Listed entries:
● ● ● ● ● ● ●

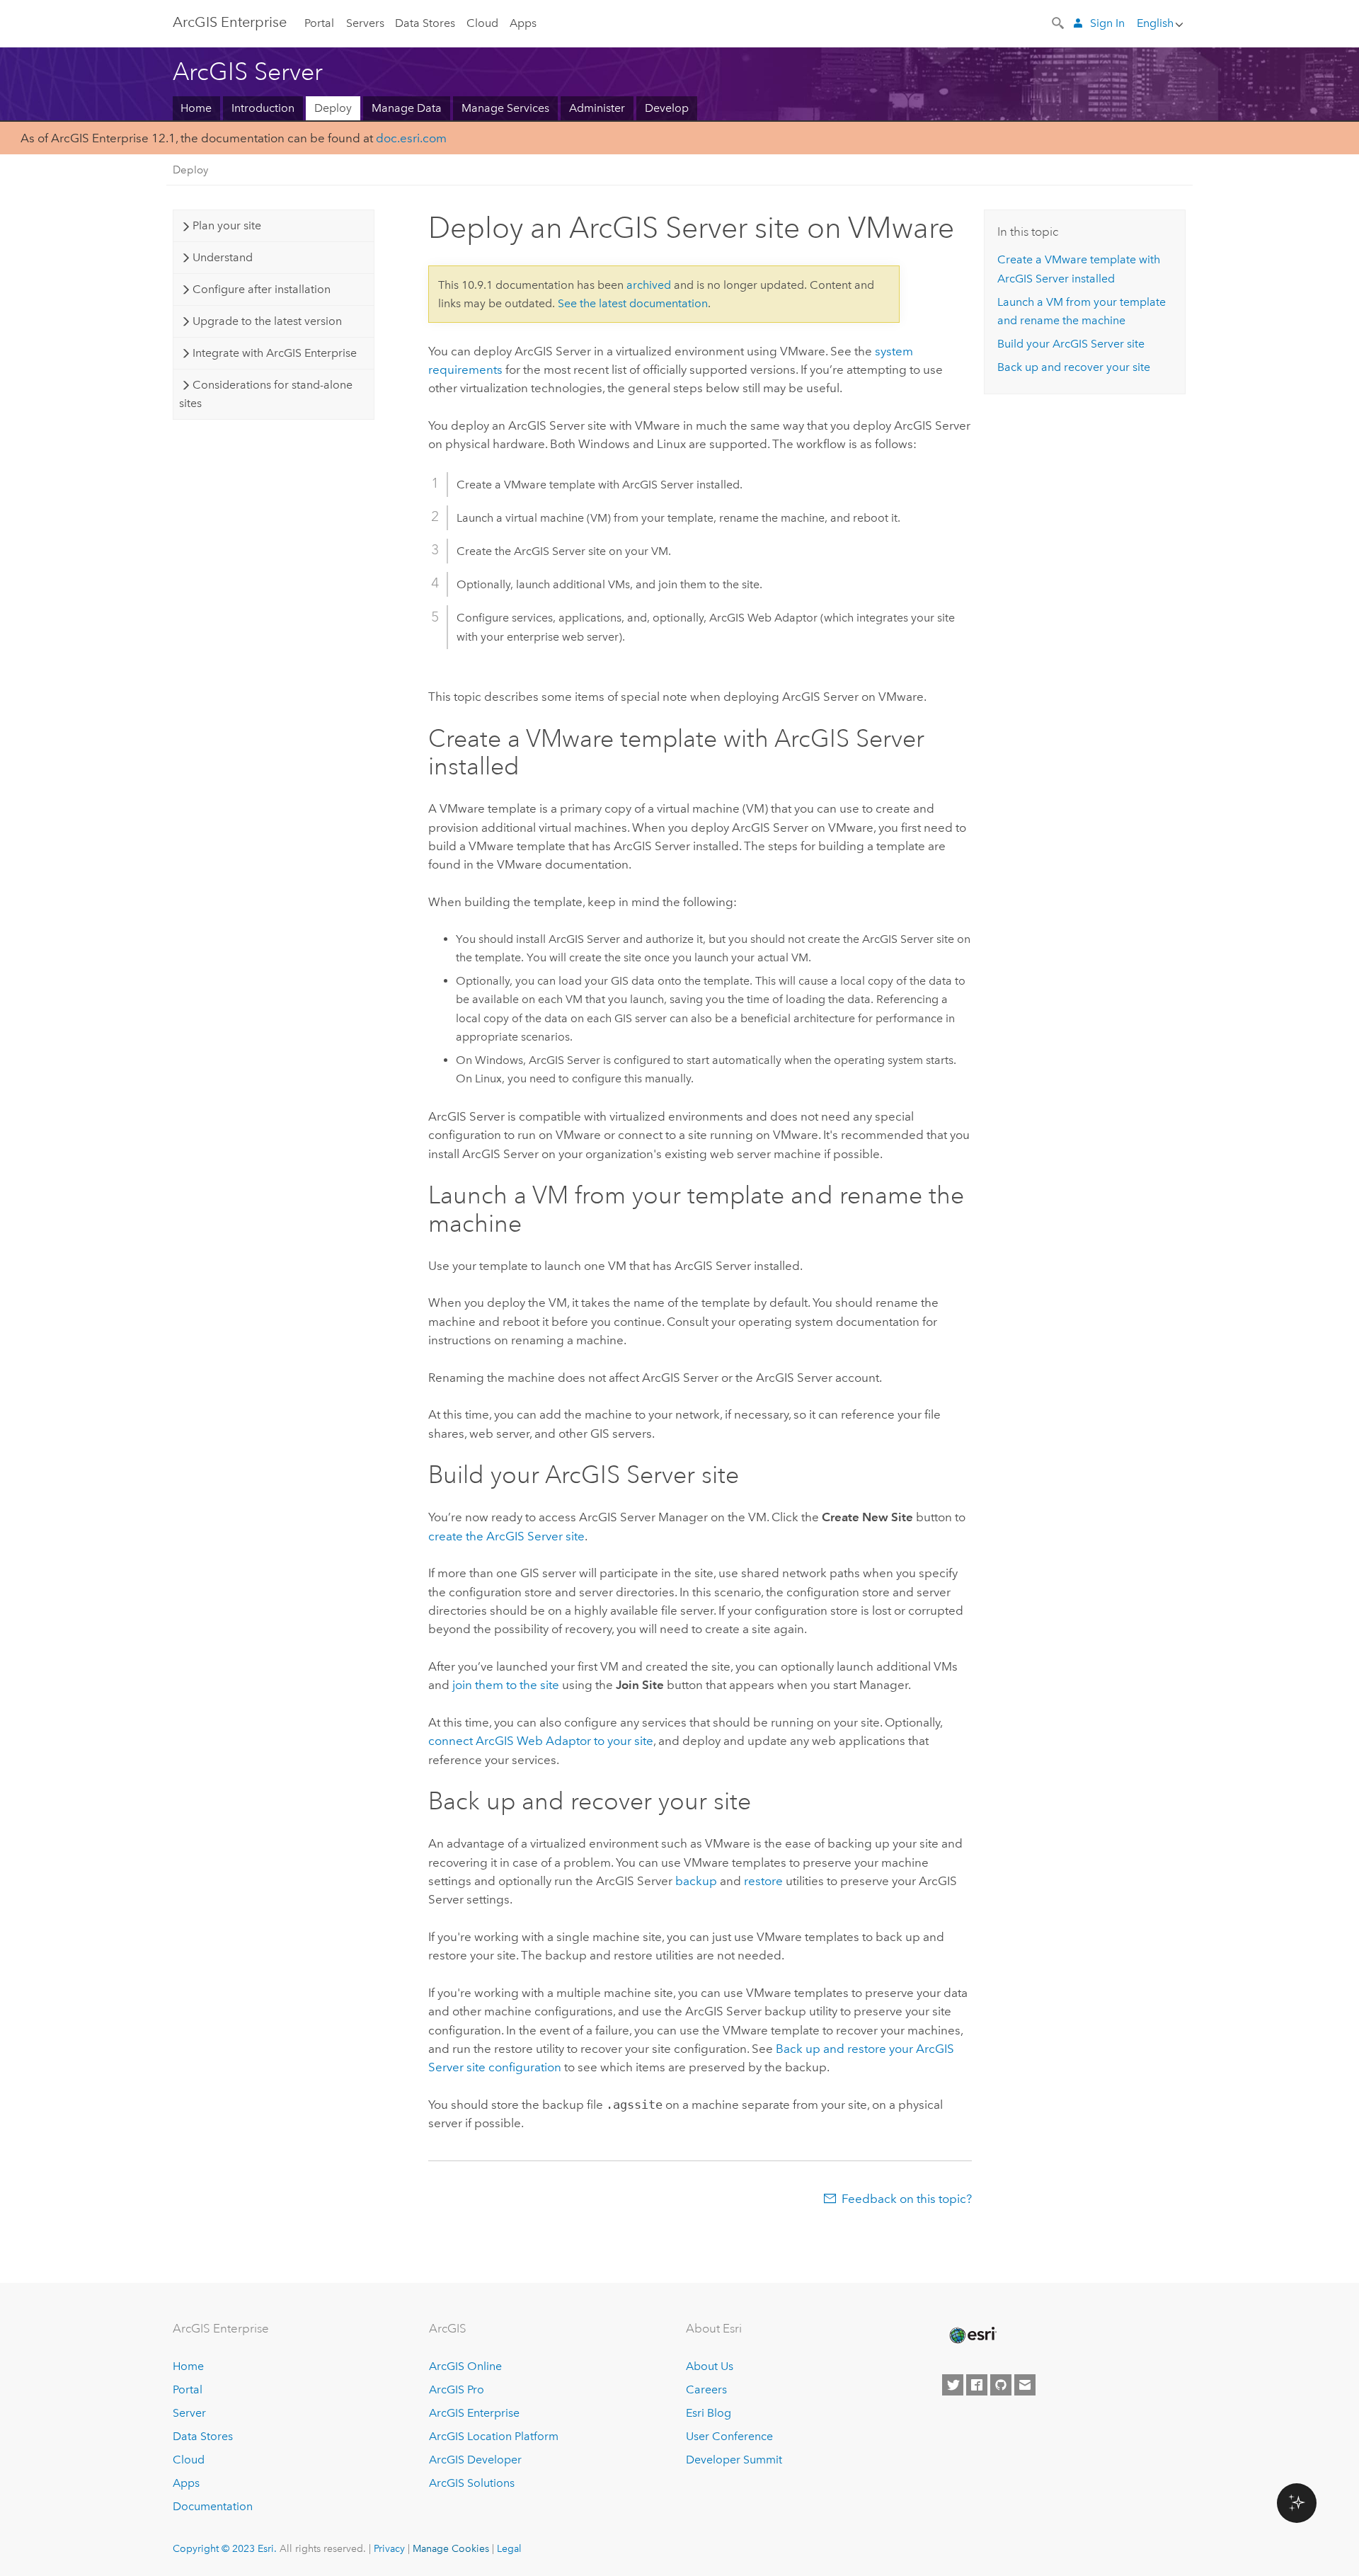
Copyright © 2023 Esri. (225, 2548)
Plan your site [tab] (227, 225)
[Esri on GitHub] (1000, 2384)
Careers (706, 2389)
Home (196, 108)
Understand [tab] (223, 257)
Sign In (1107, 23)
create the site (506, 1536)
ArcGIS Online (465, 2366)
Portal (319, 23)
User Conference (729, 2436)
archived (648, 285)
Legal (509, 2548)
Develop (667, 108)
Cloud (482, 23)
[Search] (1059, 22)
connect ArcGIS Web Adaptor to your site (540, 1741)
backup (696, 1881)
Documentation (213, 2506)
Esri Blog (708, 2413)
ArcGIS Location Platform (493, 2436)
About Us (709, 2366)
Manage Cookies (451, 2548)
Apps (523, 23)
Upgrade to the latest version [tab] (267, 321)
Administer (597, 108)
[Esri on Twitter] (952, 2384)
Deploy (333, 108)
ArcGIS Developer (475, 2459)
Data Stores (425, 23)
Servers (365, 23)
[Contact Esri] (1025, 2384)
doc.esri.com (411, 138)
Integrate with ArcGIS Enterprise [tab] (275, 353)
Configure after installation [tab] (262, 289)
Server (189, 2413)
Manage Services (505, 108)
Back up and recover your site (1073, 367)
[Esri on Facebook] (976, 2384)
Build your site (1071, 343)
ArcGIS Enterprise (230, 21)
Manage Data (407, 108)
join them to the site (505, 1685)
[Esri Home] (972, 2335)
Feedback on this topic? (907, 2199)
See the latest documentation (633, 303)
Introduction (262, 108)
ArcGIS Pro (456, 2389)
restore (763, 1881)
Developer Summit (734, 2459)
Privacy (389, 2548)
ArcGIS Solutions (472, 2483)
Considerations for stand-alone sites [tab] (265, 394)
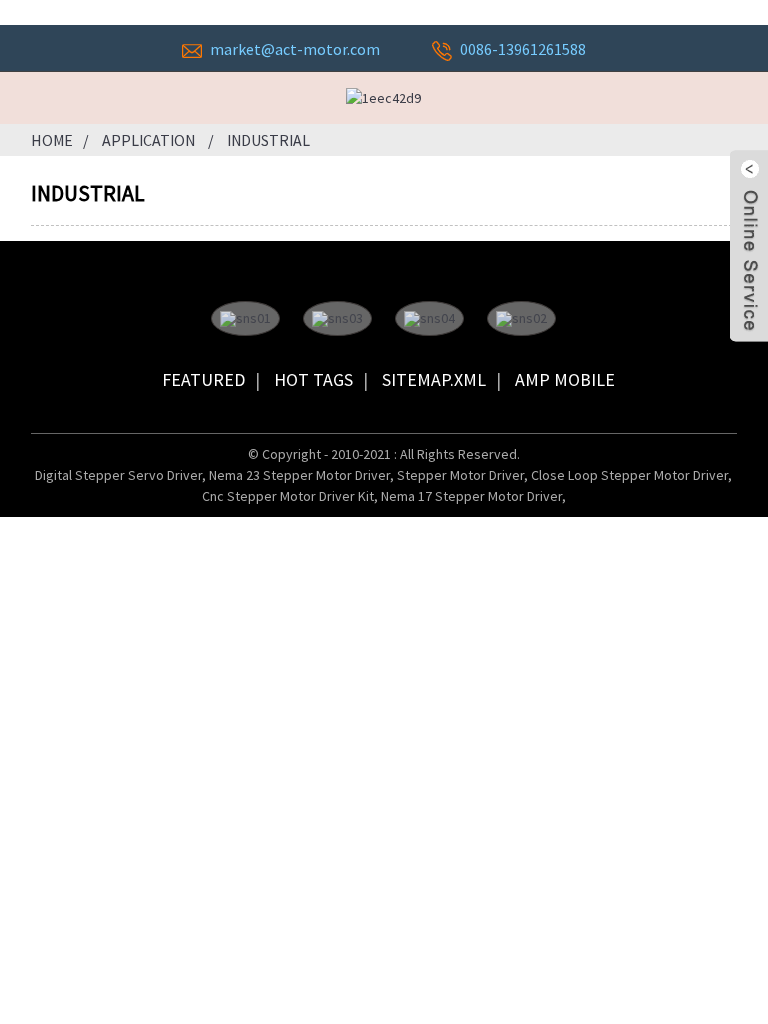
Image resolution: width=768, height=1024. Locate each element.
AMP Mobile (565, 379)
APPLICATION (148, 140)
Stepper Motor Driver (460, 475)
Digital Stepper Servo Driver (118, 475)
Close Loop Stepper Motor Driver (629, 475)
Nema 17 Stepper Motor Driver (471, 496)
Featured (203, 379)
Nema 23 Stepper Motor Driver (299, 475)
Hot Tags (313, 379)
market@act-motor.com (295, 49)
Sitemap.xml (434, 379)
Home (52, 140)
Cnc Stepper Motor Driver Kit (288, 496)
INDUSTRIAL (268, 140)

● ● ● ● ● ● ●

Task: Copy out every line of the material above exactly, skipping the pictures.

Answer to this problem:
Copyright © 2023 Esri. (225, 2548)
Plan your site [tab] (227, 225)
[Esri on GitHub] (1000, 2384)
Careers (706, 2389)
Home (196, 108)
Understand [tab] (223, 257)
Sign In (1107, 23)
create the site (506, 1536)
ArcGIS Online (465, 2366)
Portal (319, 23)
User Conference (729, 2436)
archived (648, 285)
Legal (509, 2548)
Develop (667, 108)
Cloud (482, 23)
[Search] (1059, 22)
connect ArcGIS Web Adaptor to your site (540, 1741)
backup (696, 1881)
Documentation (213, 2506)
Esri Blog (708, 2413)
ArcGIS Location Platform (493, 2436)
About Us (709, 2366)
Manage Cookies (451, 2548)
Apps (523, 23)
Upgrade to the latest version [tab] (267, 321)
Administer (597, 108)
[Esri on Twitter] (952, 2384)
Deploy (333, 108)
ArcGIS Developer (475, 2459)
Data Stores (425, 23)
Servers (365, 23)
[Contact Esri] (1025, 2384)
doc.esri.com (411, 138)
Integrate with ArcGIS Enterprise [tab] (275, 353)
Configure after installation [tab] (262, 289)
Server (189, 2413)
Manage Services (505, 108)
Back up and recover your site (1073, 367)
[Esri on Facebook] (976, 2384)
Build your site (1071, 343)
ArcGIS Enterprise (230, 21)
Manage Data (407, 108)
join them to the site (505, 1685)
[Esri Home] (972, 2335)
Feedback on this topic? (907, 2199)
See the latest documentation (633, 303)
Introduction (262, 108)
ArcGIS Pro (456, 2389)
restore (763, 1881)
Developer Summit (734, 2459)
Privacy (389, 2548)
ArcGIS Solutions (472, 2483)
Considerations for stand-alone sites [tab] (265, 394)
Image resolution: width=768, height=1024. Locate each element.
AMP Mobile (565, 379)
APPLICATION (148, 140)
Stepper Motor Driver (460, 475)
Digital Stepper Servo Driver (118, 475)
Close Loop Stepper Motor Driver (629, 475)
Nema 17 Stepper Motor Driver (471, 496)
Featured (203, 379)
Nema 23 Stepper Motor Driver (299, 475)
Hot Tags (313, 379)
market@act-motor.com (295, 49)
Sitemap.xml (434, 379)
Home (52, 140)
Cnc Stepper Motor Driver Kit (288, 496)
INDUSTRIAL (268, 140)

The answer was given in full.